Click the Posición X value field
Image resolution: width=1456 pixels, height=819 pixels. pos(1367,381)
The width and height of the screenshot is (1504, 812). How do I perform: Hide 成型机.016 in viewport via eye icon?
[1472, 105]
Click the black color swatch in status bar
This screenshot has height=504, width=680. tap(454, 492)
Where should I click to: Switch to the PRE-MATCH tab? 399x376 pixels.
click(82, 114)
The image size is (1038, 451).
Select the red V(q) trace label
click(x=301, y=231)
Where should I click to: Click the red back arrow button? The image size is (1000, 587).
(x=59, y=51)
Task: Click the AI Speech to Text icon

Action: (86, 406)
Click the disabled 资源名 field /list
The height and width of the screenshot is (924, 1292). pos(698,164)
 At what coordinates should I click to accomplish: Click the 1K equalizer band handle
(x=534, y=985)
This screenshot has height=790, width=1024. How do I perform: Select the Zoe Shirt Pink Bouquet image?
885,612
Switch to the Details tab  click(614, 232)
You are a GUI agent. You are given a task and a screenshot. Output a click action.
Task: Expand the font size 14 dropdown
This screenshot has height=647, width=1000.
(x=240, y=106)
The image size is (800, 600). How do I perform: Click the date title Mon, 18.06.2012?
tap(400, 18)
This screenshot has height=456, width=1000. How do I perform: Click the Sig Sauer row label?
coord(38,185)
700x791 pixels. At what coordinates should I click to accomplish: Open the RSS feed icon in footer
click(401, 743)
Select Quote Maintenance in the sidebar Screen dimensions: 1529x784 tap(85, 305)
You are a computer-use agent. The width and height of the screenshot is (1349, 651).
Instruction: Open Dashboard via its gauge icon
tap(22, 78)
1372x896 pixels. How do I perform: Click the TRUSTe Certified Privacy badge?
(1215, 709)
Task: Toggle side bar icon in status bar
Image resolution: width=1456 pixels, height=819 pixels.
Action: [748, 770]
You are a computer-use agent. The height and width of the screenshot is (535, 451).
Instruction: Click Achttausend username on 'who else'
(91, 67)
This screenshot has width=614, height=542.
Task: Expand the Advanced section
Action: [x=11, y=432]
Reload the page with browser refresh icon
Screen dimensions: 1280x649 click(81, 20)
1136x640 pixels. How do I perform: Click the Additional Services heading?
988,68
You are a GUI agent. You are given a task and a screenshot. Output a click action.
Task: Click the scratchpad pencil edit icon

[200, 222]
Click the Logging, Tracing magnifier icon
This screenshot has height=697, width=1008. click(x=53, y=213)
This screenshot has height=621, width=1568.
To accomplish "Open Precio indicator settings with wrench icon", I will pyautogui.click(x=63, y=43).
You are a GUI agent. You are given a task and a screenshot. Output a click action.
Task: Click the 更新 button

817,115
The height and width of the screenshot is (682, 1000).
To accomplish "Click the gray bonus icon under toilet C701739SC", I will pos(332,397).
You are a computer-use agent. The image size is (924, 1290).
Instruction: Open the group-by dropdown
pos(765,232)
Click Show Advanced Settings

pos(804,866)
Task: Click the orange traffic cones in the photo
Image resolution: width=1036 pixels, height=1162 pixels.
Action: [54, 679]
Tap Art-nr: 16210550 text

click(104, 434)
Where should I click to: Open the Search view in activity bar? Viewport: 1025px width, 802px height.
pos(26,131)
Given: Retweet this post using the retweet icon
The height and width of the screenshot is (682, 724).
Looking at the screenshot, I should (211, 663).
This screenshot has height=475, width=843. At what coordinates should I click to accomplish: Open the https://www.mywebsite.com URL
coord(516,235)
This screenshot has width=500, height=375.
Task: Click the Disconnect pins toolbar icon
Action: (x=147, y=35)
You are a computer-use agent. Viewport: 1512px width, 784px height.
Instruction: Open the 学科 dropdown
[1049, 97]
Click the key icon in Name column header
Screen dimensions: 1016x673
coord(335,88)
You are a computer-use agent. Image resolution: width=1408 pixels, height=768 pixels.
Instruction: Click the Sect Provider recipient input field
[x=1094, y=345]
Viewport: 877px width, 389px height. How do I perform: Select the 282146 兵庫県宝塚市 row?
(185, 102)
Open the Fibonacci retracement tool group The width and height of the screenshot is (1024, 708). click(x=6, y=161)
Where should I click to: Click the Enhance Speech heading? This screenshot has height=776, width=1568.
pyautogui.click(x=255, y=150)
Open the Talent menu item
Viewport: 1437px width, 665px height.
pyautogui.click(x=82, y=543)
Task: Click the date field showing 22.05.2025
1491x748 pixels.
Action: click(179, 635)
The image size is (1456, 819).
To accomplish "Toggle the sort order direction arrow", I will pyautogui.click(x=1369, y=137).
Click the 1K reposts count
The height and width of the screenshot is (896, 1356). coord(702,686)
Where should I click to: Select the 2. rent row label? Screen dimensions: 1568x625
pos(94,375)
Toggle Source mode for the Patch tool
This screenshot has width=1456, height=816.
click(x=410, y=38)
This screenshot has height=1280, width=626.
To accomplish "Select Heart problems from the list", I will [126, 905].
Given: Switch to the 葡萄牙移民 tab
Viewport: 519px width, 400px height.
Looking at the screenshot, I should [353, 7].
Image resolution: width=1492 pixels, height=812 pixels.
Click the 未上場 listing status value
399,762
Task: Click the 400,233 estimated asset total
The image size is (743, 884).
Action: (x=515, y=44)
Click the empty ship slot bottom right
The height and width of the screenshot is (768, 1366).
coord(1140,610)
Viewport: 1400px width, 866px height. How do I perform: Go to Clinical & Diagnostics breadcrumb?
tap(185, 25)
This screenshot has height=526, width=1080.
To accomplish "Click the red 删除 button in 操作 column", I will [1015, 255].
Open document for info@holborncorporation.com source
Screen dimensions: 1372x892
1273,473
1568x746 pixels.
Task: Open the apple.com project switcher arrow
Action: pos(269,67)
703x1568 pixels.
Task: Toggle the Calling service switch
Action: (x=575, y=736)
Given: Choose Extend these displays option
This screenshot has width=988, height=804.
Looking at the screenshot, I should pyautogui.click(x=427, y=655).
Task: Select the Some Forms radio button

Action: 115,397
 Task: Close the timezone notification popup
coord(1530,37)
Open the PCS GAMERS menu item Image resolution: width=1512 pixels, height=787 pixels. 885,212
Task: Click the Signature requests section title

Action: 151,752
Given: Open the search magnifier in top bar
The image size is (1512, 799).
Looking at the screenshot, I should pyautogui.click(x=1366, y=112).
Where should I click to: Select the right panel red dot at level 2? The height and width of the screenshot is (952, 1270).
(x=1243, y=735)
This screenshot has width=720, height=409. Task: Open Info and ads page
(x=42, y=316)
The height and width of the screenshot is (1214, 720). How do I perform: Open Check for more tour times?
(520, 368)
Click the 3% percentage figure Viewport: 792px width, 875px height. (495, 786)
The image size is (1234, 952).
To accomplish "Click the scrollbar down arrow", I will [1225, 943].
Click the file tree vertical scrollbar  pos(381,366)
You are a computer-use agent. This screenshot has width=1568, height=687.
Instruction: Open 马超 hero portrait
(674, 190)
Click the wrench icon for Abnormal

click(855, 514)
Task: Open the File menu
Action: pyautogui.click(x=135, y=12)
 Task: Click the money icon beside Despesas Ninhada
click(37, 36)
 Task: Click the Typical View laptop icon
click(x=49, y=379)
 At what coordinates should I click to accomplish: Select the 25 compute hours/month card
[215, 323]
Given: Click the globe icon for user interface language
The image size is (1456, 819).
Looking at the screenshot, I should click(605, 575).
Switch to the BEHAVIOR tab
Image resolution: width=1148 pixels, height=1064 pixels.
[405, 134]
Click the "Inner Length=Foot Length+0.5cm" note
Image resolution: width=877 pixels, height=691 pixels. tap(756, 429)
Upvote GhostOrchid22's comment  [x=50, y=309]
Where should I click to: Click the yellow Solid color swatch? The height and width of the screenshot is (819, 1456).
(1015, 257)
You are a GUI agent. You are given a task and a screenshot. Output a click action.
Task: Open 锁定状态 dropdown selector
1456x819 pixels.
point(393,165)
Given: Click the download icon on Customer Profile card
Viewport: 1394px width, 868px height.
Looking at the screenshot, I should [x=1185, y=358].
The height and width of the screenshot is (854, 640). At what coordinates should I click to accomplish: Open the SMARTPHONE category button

====================

Task details: Render the records, starting with the line that contains "Switch to the Details" and going on through the line that contains "Select Quote Maintenance", as a two-column CSV with the columns input and output and one row per record. Put each text and each answer in a single quoted field, with line breaks replaced by spaces.

Written answer:
input,output
"Switch to the Details tab","click(614, 232)"
"You are a GUI agent. You are given a task and a screenshot. Output a click action. Task: Expand the font size 14 dropdown This screenshot has height=647, width=1000.","(x=240, y=106)"
"The image size is (800, 600). How do I perform: Click the date title Mon, 18.06.2012?","tap(400, 18)"
"This screenshot has height=456, width=1000. How do I perform: Click the Sig Sauer row label?","coord(38,185)"
"700x791 pixels. At what coordinates should I click to accomplish: Open the RSS feed icon in footer","click(401, 743)"
"Select Quote Maintenance in the sidebar Screen dimensions: 1529x784","tap(85, 305)"